Avoiding Classification as a De Facto Director

Liabilities of directors is a real risk. Some individuals are prepared to serve as advisors but not as directors.2

The primary distinction between advisory committee members and directors is potential liability. An advisor does not face the same risk of liabilities as a board member. However, a conscious effort must be made to clearly distinguish between advisory committee members and directors to achieve that goal. Otherwise, an advisor may risk classification as a de facto director.3

In order to be classified as a de facto director, the advisor must have assumed the status and functions of a director and exercised real influence in the corporate governance of the corporation.

In the English case of Re Hydrodam (Corby) Ltd., [1994] 2 BCLC 180, Millet J set out the definition of a de facto director as follows:

"A de facto director is a person who assumes to act as a director. He is held out as a director by the company, and claims and purports to be a director, although never actually or validly appointed as such. To establish that a person was a de facto director of a company it is necessary to plead and prove that he undertook functions in relation to the company which could properly be discharged only by a director."

In another English case, Elsworth Ethanol v. Ensus, [2014] EWHC 99, the Court confirmed that there is no single test for de facto directors, but listed some non-exhaustive factors that should be considered in order to make such a determination.

Directorship, the court says, should not be inferred unless the evidence is clear that the individual had assumed such a role.

If a situation arises where an advisor is in fact found to be a de facto director, he or she will be jointly and severally liable with the other directors for any liability that arose while he or she acted in such role.

Protection of the Corporation

Advisory committee members are not fiduciaries of the corporation that they provide advice for. This requires corporations to take various measures to ensure that the corporation is adequately protected.

Confidentiality of Advisors

Confidentiality requirements that apply to directors do not apply to advisors. In that sense, it is of the utmost importance to ensure that confidentiality agreements are entered into.

Conflicts of Interest

Similarly, it is important that members of advisory committees have a requirement to disclose their involvement in any competing businesses or projects in the industry. It is also important to ensure that the involvement of the advisor in your corporation does not present any conflicts or previous commitments they may have made. Requirements of disclosure of conflicts and/or implementing a non-compete agreement may well provide much needed protection for the corporation.

Mandate of the Advisory Committee

Should an advisory committee be created, best practices are to prepare a mandate that clearly sets out and separates the role of the advisory committee from the board of directors.

Conclusion—What's in a Name?

Members of an advisory committee can hopefully avoid potential liability. If properly structured so that the members are not found to be de facto directors, it is recommended that such committees be called "advisory committees" rather than the often-used "advisory boards." 4

LEGISLATIVE UPDATE

Ontario

Private Member's Bill Would Amend Business Corporations Act

On March 7, 2017, Harinder S. Takhar, the Liberal MPP for Mississauga-Erindale, introduced and moved first reading of Bill 101, the Enhancing Shareholder Rights Act, 2017. The motion carried.

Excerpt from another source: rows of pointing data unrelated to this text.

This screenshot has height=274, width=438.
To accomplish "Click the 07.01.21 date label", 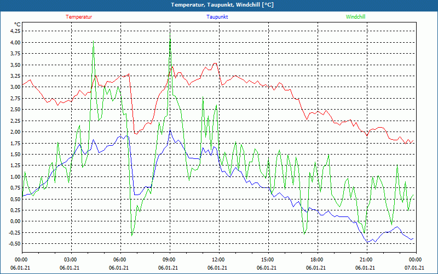I will tap(415, 268).
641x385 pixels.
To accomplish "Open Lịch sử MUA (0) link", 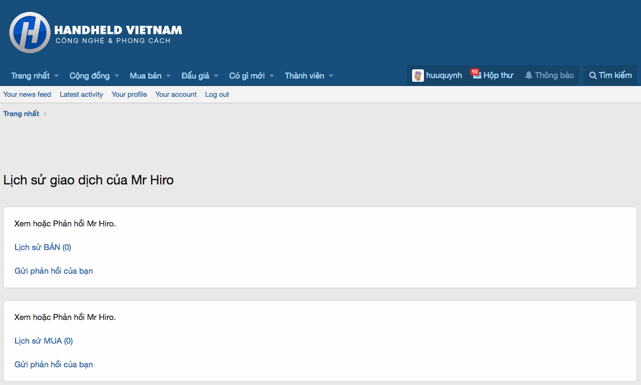I will point(44,341).
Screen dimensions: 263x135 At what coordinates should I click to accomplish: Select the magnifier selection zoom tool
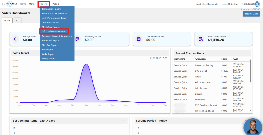tap(157, 58)
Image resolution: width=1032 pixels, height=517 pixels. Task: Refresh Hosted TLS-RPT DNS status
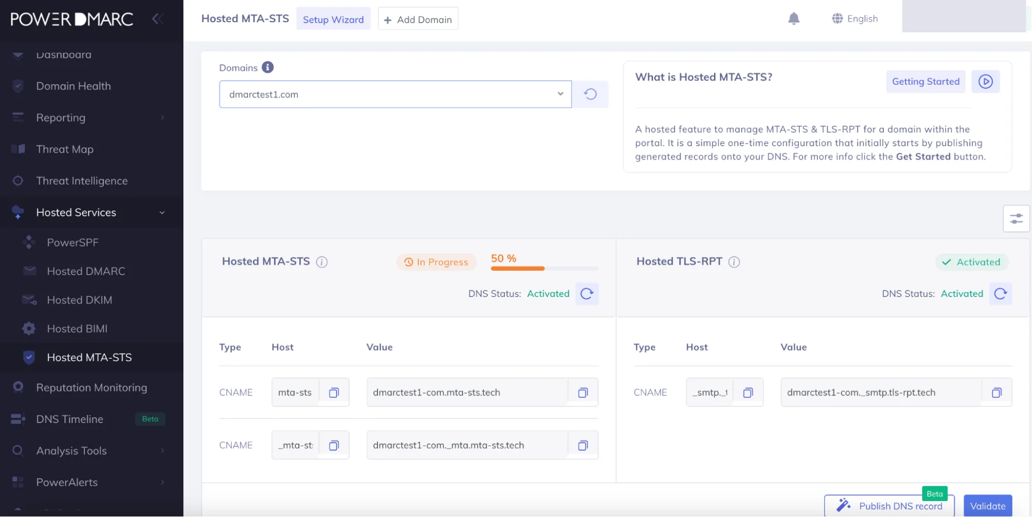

Mr. Takhar stated, "This bill makes various amendments to the Business Corporations Act with respect to meetings of shareholders, the process of electing directors and the use of proxies. In addition, this bill requires certain corporations to place before the shareholders, at every annual meeting, information respecting diversity among directors and members of senior management. This bill also makes an amendment to provide shareholders with the opportunity to propose an executive compensation policy."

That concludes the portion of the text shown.